また、バレエだけでなく「I'll Build a Stairway to Paradise」でタップも楽しめました。
『プロデューサーズ』の「I Wanna Be a Producer」にあるようなbling-blingの衣装に身を包んだコーラスガールたちとともに燕尾服でアンリが踊るのは夢そのものですね。
このタップシーンで、「月曜日は〜、火曜日は〜・・・」という台詞がありますが、これはタップダンスのステップの名前を日本語に訳してあるので、それをご存じない方には違和感があったかもしれません。
↓本公演の製作発表会▶︎社長挨拶、プロデューサーコメント、演出家コメント、ガーシュウィン信託コメント、「An American in Paris」「'S Wonderful」「Shall We Dance?」、松島勇気コメント
1951年の同名映画との違いについてですが、演出家によると時代考証をした時にやや不自然になっている点を変更したそうです。
また映画で採用されていた曲に加えて新たに数曲Gershwinの楽曲が加えられています。
役者さんは、外部からも募集をかけてオーディションを行なっていますが、プリンシパルは四季の方が多い印象を持ちました。
その中でも一番バレエシーンの多いジェリー役は酒井大さんという外部の方でした。
谷桃子バレエ団に属されていたそうで、アメリカへの留学経験もあるとのこと。
リズも四季の若手のバレエ経験者が選抜されていました。
アダムは去年の『ソング&ダンス』でも追いかけていた斎藤洋一郎さん。
去年の11月、同じオーブで行われた『TOP HAT』では双子の斎藤准一郎さんが出演されていたので、既視感が強くて、改めてそっくりだなと思いました。
ただC席だと背景1/3が見切れるので、せっかくのプロジェクションマッピングを満喫できず。群舞の形態変化を俯瞰するには良かった。よって、KAATに移ってから1階で観直すことにした。純粋に好きだからもう一度観たいし。見切れはノートルダムでもあったな。結果的に安物買いの銭失いになるので注意。
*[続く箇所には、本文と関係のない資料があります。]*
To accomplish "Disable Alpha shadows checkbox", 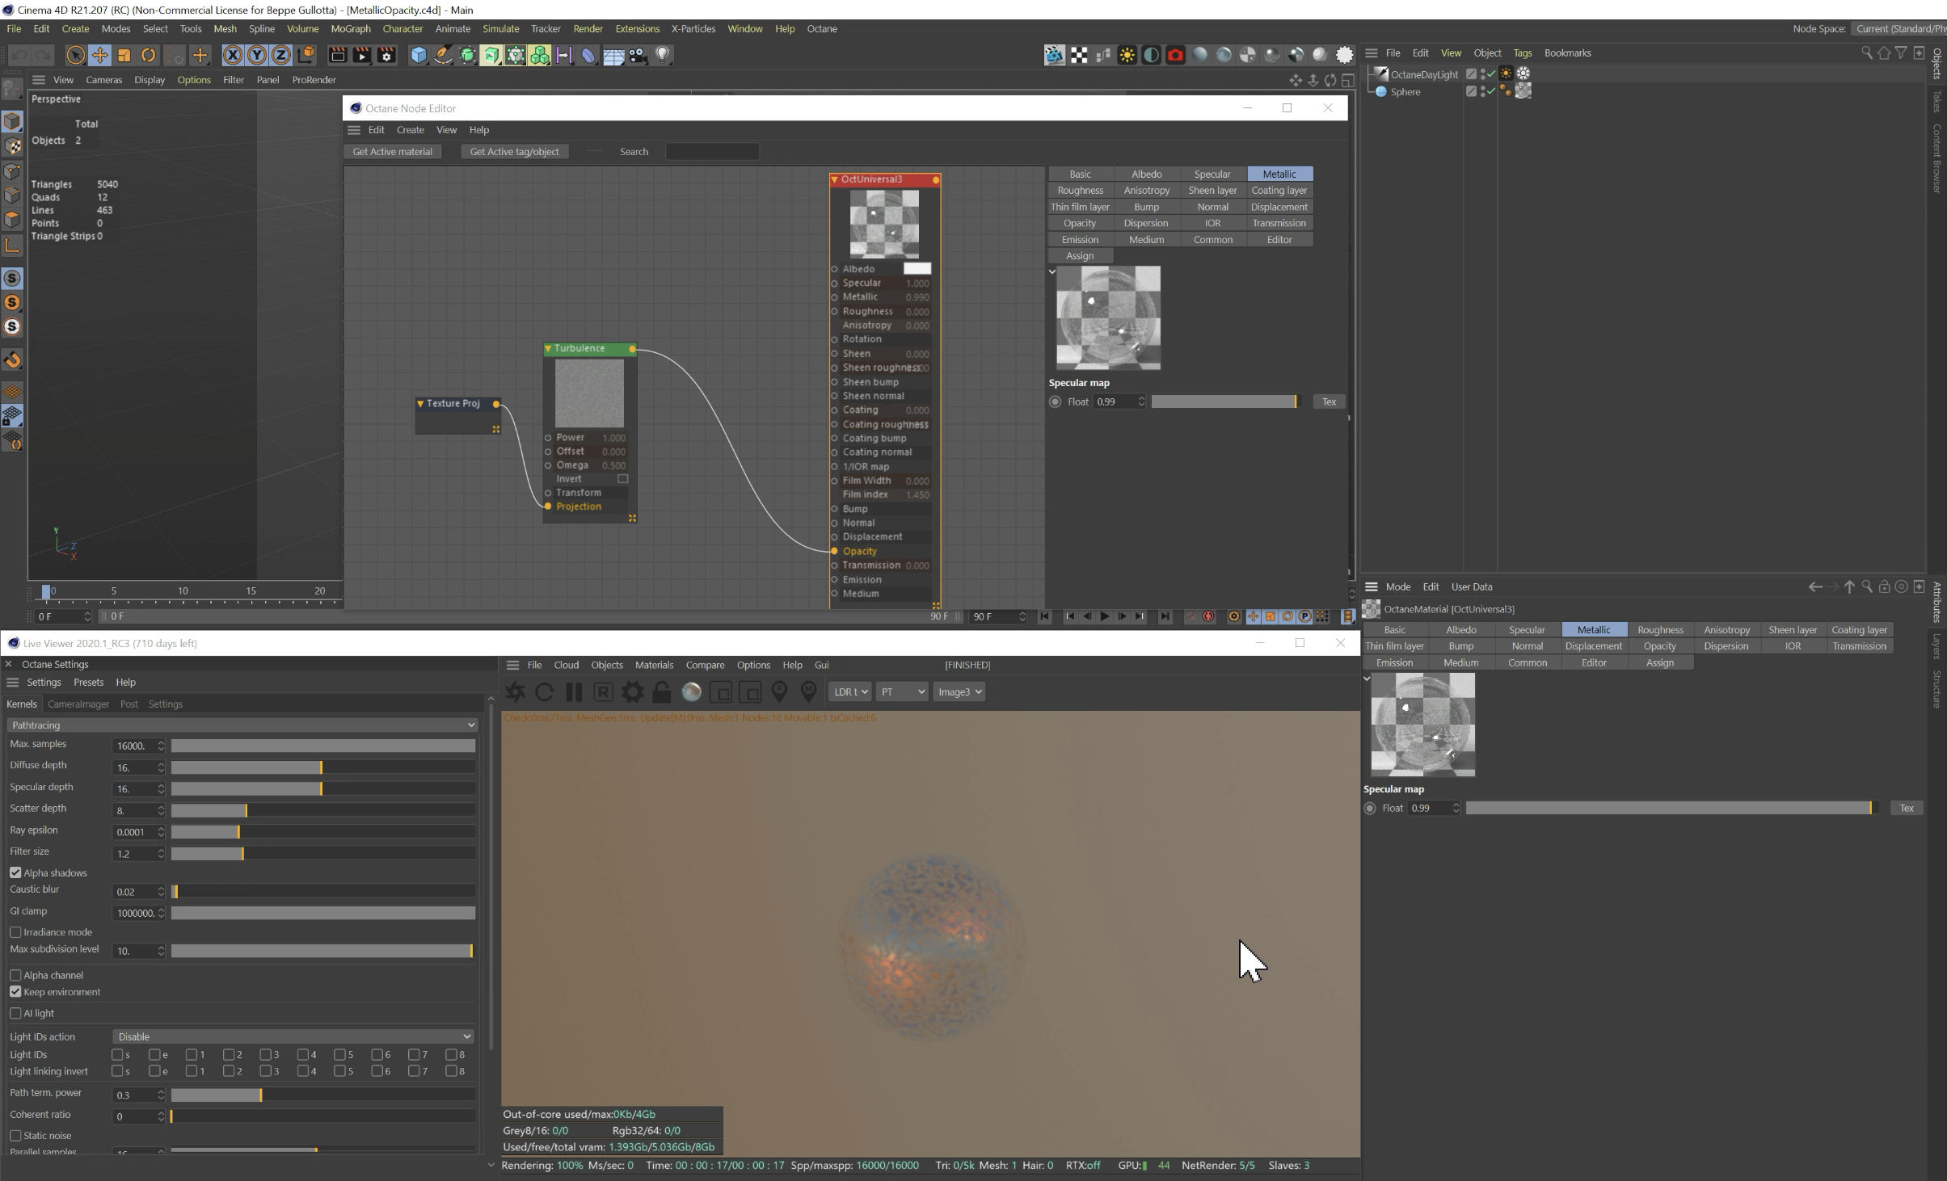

— るん (@nyny1121) 2019年1月27日
そう、本作の魅力の一つに背景の美しさ、プロジェクションマッピングによるパリの風景の描写があります。
これを堪能するには、上記のツイートのようなことがあるので、1階席が断然オススメです。
↓オリジナルブロードウェイキャストによるperformance clip
2015 Tony Awards Show Clip: An American In Paris
最後に、これから観劇される方のためにグッズ情報を。
お目当てのTシャツは取り寄せ中とあったので、私はバッグチャームとフェイスタオルを購入しました。